--- PROBLEM REQUIREMENTS ---
Your answer must be an exact retyping of the line containing "Remove the NoLead_1_2 POT.csv file" and every line after it through the end of the records below, with no pictures and nothing else.
─── INPUT DATA ───
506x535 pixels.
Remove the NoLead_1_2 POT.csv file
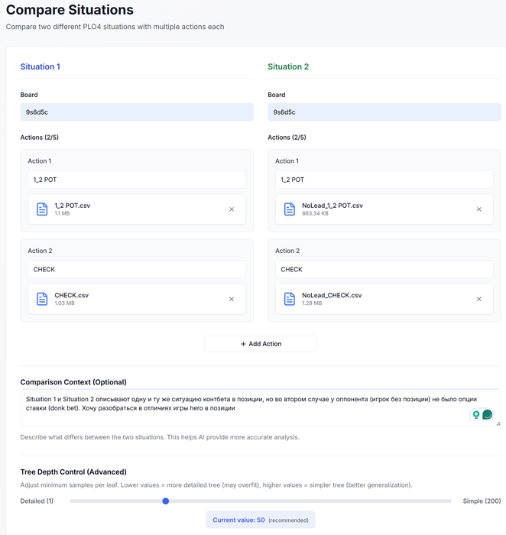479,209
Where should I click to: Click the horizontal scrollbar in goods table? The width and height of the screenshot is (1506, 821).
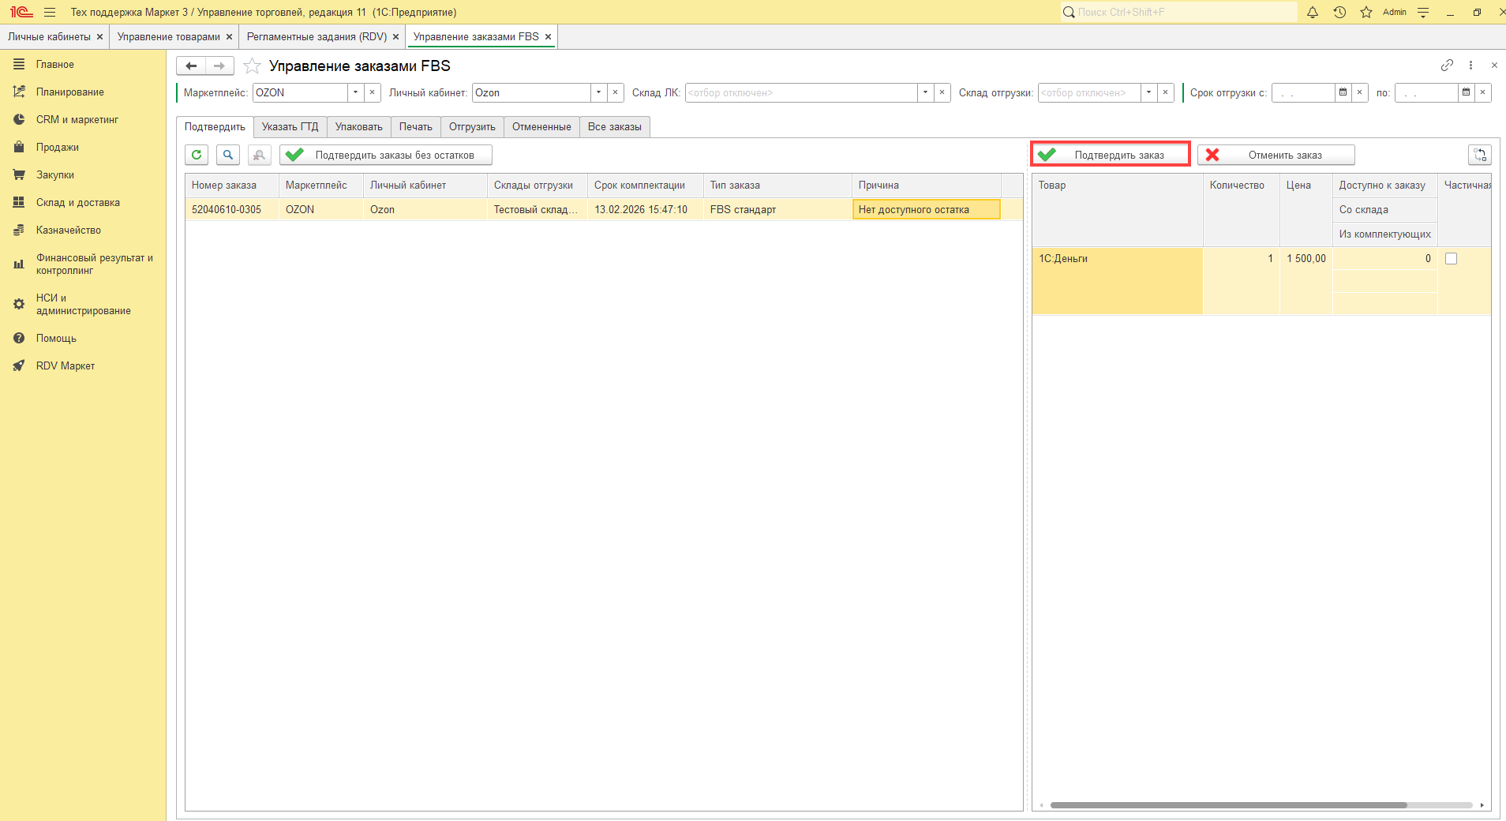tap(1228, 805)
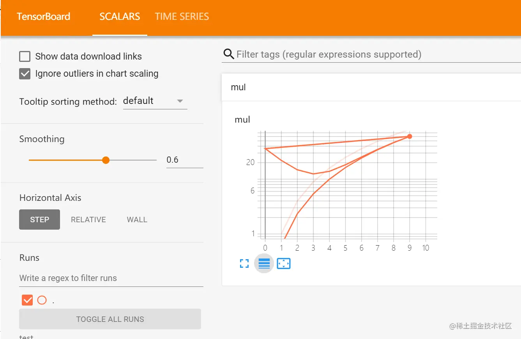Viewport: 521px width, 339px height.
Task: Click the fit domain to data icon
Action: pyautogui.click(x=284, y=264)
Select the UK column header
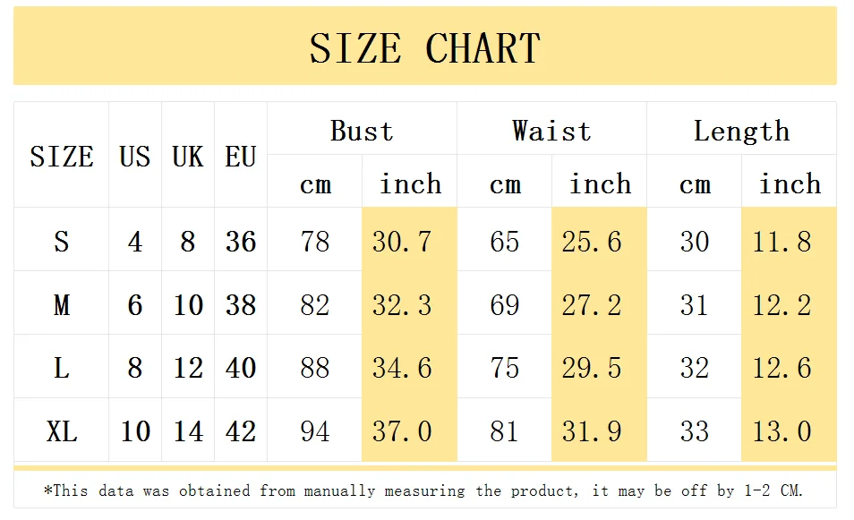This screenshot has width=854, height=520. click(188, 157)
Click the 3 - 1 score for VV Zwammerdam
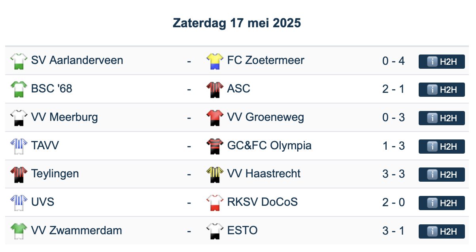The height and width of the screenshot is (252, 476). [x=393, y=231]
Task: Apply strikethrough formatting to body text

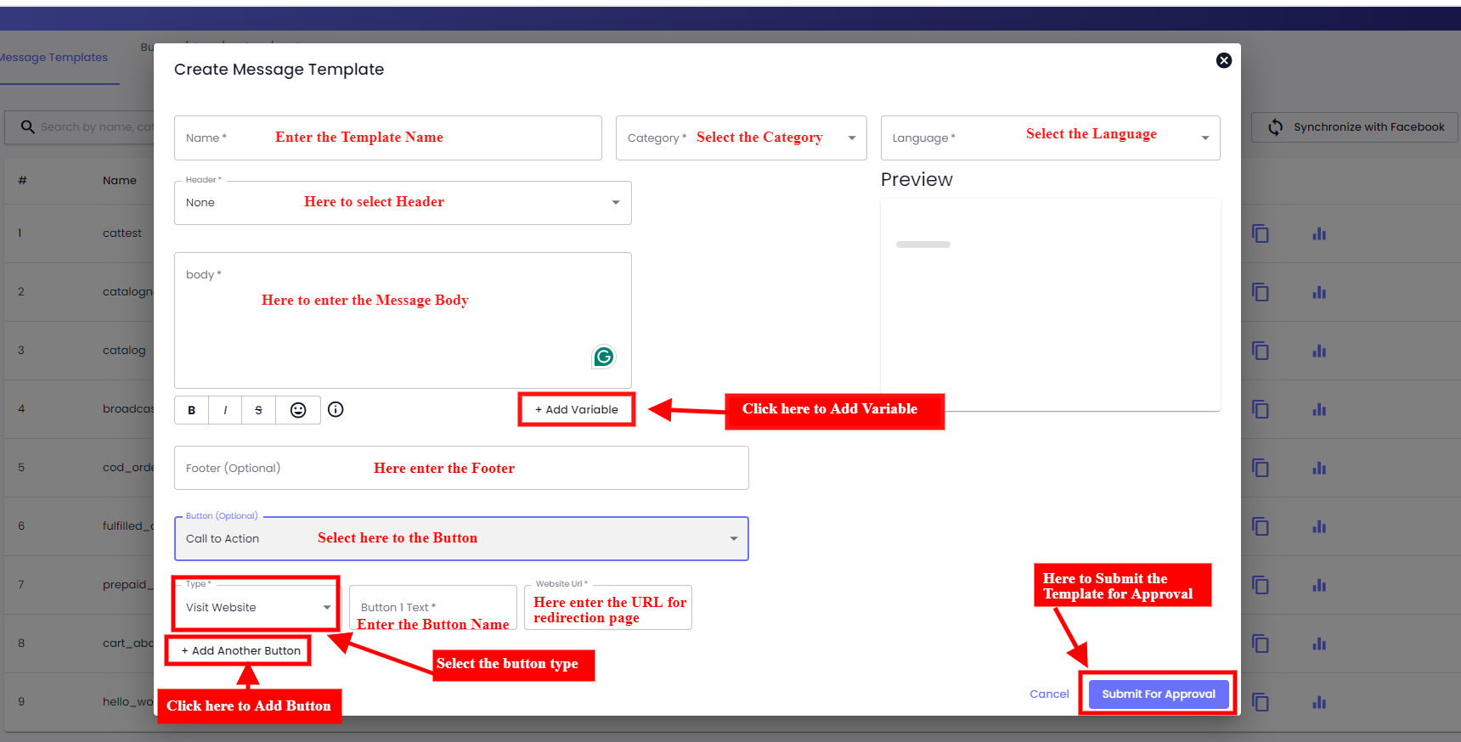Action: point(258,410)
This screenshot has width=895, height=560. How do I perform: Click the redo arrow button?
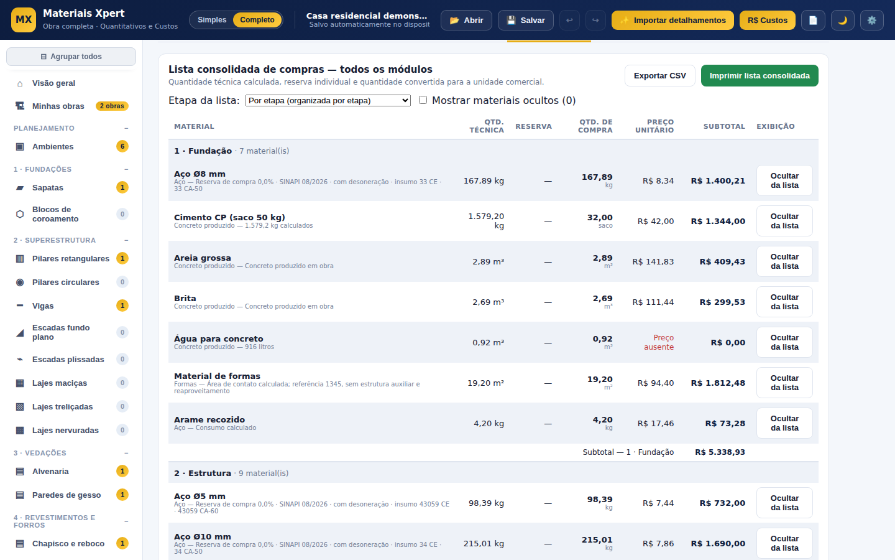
───
--- EXERCISE RESULT ---
Remove the NoLead_1_2 POT.csv file
479,209
Where should I click to: Click the horizontal scrollbar in goods table? The width and height of the screenshot is (1506, 821).
tap(1228, 805)
Viewport: 521px width, 339px height.
Task: Click the fit domain to data icon
Action: pyautogui.click(x=284, y=264)
Select the UK column header
This screenshot has width=854, height=520. click(188, 157)
Click the 3 - 1 score for VV Zwammerdam
The height and width of the screenshot is (252, 476). [x=393, y=231]
Task: Apply strikethrough formatting to body text

Action: point(258,410)
This screenshot has width=895, height=560. How do I perform: Click the redo arrow button?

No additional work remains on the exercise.